::: Page text :::

There is confusion among our fellow citizens about what we owe our country.  When you consider that patriotism is part of the family of the cardinal virtue of justice this confusion (sadly) should not surprise us.  Since much of our country is confused about the nature of justice – what is owed to others – no surprise that further downstream we find laxity in the virtue of patriotism.  If you don’t have a right relationship with God first, don’t be surprised that relationships with other persons and toward property and places will be less virtuous and may even become vicious.  When more than one generation now has been raised in an atmosphere that is confused about the basic right to life, especially that of the unborn, we have a cataclysmic failure of justice and that will bear bad fruit beyond the most obvious and grave result of the tragedy of lost lives.  Less grave, but still disturbing and telling, signs of confusion about justice can be seen in the cascade of lawlessness and self-destruction, revisionist history and rage, directed toward statues and buildings and national parks.  Even the trend of kneeling out at the national anthem is a failure of patriotism, a failure of justice toward the country, what is owed to the country.  The moral reasoning for this is that if you want to promote authentic and lasting justice you can’t refuse to give what is owed and due in one arena in the hopes of accomplishing justice in another arena.

To be clear so that I am not misunderstood, there is a right to peaceably assemble and to protest in a way that promotes justice.  I fully support that.  There are fine examples of true and just protest in our country, including protests against racism.  But much of what the media these past weeks has portrayed as “protest” is actually rioting, anarchy, and criminal behavior.  Domestic terrorism is not authentic protest.  It is not just and it does not accomplish the virtue of justice.  Hundreds and hundreds of thousands of protestors show up annually for the March for Life in Washington, DC.  Crime and violence do not spike in that gathering.  Yet far fewer people show up these past weeks in any downtown American city or outside a police headquarters and suddenly people are violently beaten, businesses and cars are on fire, and vandalism leaves the place trashed.  I trust it is not at all difficult to see which is authentic and just protest, and which is not.

::: Data :::

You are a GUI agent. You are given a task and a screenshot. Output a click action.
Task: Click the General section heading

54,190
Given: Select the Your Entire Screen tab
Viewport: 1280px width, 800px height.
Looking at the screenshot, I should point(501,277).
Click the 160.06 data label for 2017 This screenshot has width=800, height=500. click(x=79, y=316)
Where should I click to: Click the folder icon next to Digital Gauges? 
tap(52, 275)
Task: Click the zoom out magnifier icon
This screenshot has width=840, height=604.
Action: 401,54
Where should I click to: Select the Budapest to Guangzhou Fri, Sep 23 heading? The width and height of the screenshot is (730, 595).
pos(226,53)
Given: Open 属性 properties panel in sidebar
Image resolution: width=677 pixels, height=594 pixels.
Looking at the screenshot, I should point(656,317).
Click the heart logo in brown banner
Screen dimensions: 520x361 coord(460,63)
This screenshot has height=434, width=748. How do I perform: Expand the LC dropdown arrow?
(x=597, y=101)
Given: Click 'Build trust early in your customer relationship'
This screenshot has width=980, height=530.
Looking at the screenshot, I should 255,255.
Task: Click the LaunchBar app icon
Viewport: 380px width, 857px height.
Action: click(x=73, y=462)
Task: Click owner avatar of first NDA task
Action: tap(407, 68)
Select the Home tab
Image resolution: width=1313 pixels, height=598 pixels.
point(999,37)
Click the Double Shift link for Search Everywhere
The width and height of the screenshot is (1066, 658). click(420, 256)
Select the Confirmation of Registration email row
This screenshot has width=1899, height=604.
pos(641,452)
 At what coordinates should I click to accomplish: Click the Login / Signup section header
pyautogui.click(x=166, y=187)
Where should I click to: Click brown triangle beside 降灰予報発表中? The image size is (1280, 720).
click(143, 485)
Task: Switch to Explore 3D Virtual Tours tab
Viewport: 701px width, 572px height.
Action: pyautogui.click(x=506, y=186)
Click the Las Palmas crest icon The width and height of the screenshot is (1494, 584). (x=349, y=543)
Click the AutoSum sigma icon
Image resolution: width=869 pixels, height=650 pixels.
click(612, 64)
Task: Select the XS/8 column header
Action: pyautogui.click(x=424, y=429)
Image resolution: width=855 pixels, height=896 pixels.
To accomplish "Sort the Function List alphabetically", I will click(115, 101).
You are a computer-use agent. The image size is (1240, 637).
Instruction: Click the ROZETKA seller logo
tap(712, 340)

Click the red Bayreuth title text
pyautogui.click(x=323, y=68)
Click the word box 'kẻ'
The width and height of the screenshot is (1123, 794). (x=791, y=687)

:::

**Problems to work on**
[A] Answer these about the passage on patriotism and justice:
(i) Patriotism belongs to the family of which cardinal virtue?
(ii) Which annual gathering in Washington, DC does it say draws hundreds and hundreds of thousands of protestors?
(iii) What right does it say exists alongside protest that promotes justice?
[B] Extend the passage on patriotism and justice with one more paragraph that follows its final sentence.

**Per-task answers**
[A]
(i) Justice.
(ii) The March for Life.
(iii) The right to peaceably assemble.

[B]
I think a spiritual source and one cause of the national crisis takes us right back to the root word from which we get patriotism.  It is a crisis of fatherhood.  I can’t prove it but I can’t help but sense and identify in the images of riots I see from across the country a seething and open rage rising from the absence of authentic fatherhood.  I won’t claim it is absolutely applicable to each rioter but I suspect that in most cases someone with a father, or at least a strong father, would not be doing the things we see rioters doing.  If a father was absent, or simply weak, or even harmful, what sense would a person have of the reverence and respect owed to parents, to others, and to one’s country?  There would be no reverence.  But the soul knows it ought to be there.  And it aches in the emptiness.  I think the Church bears her own responsibility in the crisis of fatherhood, but that is too much to treat in one sermon.  In the larger society the break-up of the family, the rise of fatherless children, and the destruction of authentic masculinity are the societal signs of this absence of fatherhood that I suspect is a spiritual pain and a root cause of the rage erupting across our land.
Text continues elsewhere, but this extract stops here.